Good luck and welcome to the site you Kiwi you.:vs_wave:


----------



## Illini Warrior (Jan 24, 2015)

yep, no steam of course - temp setting differs per iron but somewhere in the mid setting (wool) usually works well ... make sure you have it warmed up and ready before you open the factory pack of 02 absorbers and need to immediately begin the closure step .... doesn't hurt to practice on spare bags and get a smooth even heat seal - you want at least an inch wide seal without any bumps & ridges ...

for newbies "the last corner" method works well - take your time sealing 3/4 of the bag top - leave one corner open for inserting the 02 absorber - squeeze out that extra air and run the iron over the bag corner ...


----------



## Operator6 (Oct 29, 2015)

I've been using a bag sealer that does a great job but it's just not very wide. Only about a 1/4" but it's very strong and I'll make a few seals close together. After that, I use a flat hair iron that has 1" blades to put a wide seal on the bag.

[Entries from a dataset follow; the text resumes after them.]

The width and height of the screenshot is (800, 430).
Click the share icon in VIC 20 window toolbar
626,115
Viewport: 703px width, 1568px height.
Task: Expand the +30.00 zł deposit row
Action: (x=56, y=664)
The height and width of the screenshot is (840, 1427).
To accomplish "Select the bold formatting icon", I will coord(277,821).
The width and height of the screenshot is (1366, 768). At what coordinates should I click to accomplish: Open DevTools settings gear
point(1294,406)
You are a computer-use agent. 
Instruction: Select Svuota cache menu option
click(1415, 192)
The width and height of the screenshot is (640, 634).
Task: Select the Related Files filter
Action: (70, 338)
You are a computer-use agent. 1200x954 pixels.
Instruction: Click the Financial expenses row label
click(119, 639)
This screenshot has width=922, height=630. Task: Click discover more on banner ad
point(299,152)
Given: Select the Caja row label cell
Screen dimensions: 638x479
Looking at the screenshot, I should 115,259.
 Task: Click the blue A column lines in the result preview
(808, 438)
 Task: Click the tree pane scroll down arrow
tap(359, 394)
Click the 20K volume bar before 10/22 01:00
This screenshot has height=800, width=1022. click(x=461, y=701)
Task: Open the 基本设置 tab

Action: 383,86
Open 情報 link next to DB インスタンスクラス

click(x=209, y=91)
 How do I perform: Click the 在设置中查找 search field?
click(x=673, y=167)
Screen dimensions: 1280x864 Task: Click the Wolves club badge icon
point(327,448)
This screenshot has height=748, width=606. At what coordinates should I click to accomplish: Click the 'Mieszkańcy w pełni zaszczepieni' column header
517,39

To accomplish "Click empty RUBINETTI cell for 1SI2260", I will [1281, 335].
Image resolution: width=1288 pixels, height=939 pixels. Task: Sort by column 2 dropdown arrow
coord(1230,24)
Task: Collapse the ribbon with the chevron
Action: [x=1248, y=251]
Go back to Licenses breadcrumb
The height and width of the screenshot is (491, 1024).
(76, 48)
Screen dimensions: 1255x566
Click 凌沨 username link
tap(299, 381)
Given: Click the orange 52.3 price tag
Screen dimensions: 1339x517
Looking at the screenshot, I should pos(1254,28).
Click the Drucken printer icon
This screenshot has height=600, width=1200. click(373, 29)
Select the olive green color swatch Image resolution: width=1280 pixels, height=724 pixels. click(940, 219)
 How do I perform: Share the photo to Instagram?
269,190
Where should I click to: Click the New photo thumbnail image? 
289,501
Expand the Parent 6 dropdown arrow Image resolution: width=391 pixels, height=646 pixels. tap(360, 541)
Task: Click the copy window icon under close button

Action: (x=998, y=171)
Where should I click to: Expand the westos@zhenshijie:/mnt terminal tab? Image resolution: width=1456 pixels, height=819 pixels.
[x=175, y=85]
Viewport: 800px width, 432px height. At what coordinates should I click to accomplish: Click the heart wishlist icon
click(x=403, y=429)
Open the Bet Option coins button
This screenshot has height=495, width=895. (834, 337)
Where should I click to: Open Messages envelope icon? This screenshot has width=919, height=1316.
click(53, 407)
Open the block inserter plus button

The proper name is an Impulse bag sealer. Ebay it.

https://www.ebay.com/itm/182044343225


----------



## A Watchman (Sep 14, 2015)

Slippy said:


> Cheers Jackangus!
> 
> Yes, it is OK to use a regular clothes iron to seal mylar bags. Make sure the heat setting is HIGH. I also like to use a Carpenters Level with the grooves on the metal. Squeeze as much air out of the bag as you can after your drop in a Oxygen absorber, place the end of the bag on the Level, Heat seal one side of the bag thoroughly and then flip it around to heat the other.
> 
> Good luck and welcome to the site you Kiwi you.:vs_wave:


Same tools of the trade that I use. ^^^^^^


----------



## Jackangus (Sep 1, 2016)

Cheers for all your help guys.

The time I have bought mylar bags, oxygen absorbents, buckets, and the food, this is getting pretty pricey.
Guess it is better than dying of hunger though.


----------



## Stick (Sep 29, 2014)

Might try a wedge...


----------